## Instructions to follow
Write out every entry below word for word, leaving nothing out.
== Records for the task ==
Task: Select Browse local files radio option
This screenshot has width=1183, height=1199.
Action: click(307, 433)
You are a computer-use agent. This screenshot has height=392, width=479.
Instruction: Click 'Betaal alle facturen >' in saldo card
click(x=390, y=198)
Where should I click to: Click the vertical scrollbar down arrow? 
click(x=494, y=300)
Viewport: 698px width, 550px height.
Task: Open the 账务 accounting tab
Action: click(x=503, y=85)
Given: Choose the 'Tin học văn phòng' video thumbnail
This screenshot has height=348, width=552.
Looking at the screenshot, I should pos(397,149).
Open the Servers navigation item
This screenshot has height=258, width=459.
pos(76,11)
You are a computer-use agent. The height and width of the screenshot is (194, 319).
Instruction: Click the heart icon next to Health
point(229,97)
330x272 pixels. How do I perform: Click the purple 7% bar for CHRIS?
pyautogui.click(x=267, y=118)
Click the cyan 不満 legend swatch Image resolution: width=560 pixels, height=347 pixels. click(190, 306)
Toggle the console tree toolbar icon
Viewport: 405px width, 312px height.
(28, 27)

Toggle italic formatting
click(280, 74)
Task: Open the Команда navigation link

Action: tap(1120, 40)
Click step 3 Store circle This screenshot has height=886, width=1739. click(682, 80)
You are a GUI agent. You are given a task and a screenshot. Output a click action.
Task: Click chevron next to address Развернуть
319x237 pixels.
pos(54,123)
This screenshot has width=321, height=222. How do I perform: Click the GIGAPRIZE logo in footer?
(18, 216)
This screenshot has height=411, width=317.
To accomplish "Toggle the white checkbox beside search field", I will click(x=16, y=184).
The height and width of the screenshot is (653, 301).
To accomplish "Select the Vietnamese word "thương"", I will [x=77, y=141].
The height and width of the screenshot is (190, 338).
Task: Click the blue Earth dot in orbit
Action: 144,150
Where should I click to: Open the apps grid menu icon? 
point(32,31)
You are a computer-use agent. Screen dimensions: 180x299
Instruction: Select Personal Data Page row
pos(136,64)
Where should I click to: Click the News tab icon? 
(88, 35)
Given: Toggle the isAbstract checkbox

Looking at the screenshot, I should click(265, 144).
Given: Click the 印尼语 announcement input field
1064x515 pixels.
===
## Finished task
Task: Select Browse local files radio option
This screenshot has width=1183, height=1199.
Action: click(307, 433)
You are a computer-use agent. This screenshot has height=392, width=479.
Instruction: Click 'Betaal alle facturen >' in saldo card
click(x=390, y=198)
Where should I click to: Click the vertical scrollbar down arrow? 
click(x=494, y=300)
Viewport: 698px width, 550px height.
Task: Open the 账务 accounting tab
Action: click(x=503, y=85)
Given: Choose the 'Tin học văn phòng' video thumbnail
This screenshot has height=348, width=552.
Looking at the screenshot, I should pos(397,149).
Open the Servers navigation item
This screenshot has height=258, width=459.
pos(76,11)
You are a computer-use agent. The height and width of the screenshot is (194, 319).
Instruction: Click the heart icon next to Health
point(229,97)
330x272 pixels. How do I perform: Click the purple 7% bar for CHRIS?
pyautogui.click(x=267, y=118)
Click the cyan 不満 legend swatch Image resolution: width=560 pixels, height=347 pixels. click(190, 306)
Toggle the console tree toolbar icon
Viewport: 405px width, 312px height.
(28, 27)

Toggle italic formatting
click(280, 74)
Task: Open the Команда navigation link

Action: tap(1120, 40)
Click step 3 Store circle This screenshot has height=886, width=1739. click(682, 80)
You are a GUI agent. You are given a task and a screenshot. Output a click action.
Task: Click chevron next to address Развернуть
319x237 pixels.
pos(54,123)
This screenshot has width=321, height=222. How do I perform: Click the GIGAPRIZE logo in footer?
(18, 216)
This screenshot has height=411, width=317.
To accomplish "Toggle the white checkbox beside search field", I will click(x=16, y=184).
The height and width of the screenshot is (653, 301).
To accomplish "Select the Vietnamese word "thương"", I will [x=77, y=141].
The height and width of the screenshot is (190, 338).
Task: Click the blue Earth dot in orbit
Action: 144,150
Where should I click to: Open the apps grid menu icon? 
point(32,31)
You are a computer-use agent. Screen dimensions: 180x299
Instruction: Select Personal Data Page row
pos(136,64)
Where should I click to: Click the News tab icon? 
(88, 35)
Given: Toggle the isAbstract checkbox

Looking at the screenshot, I should click(265, 144).
Given: Click the 印尼语 announcement input field
1064x515 pixels.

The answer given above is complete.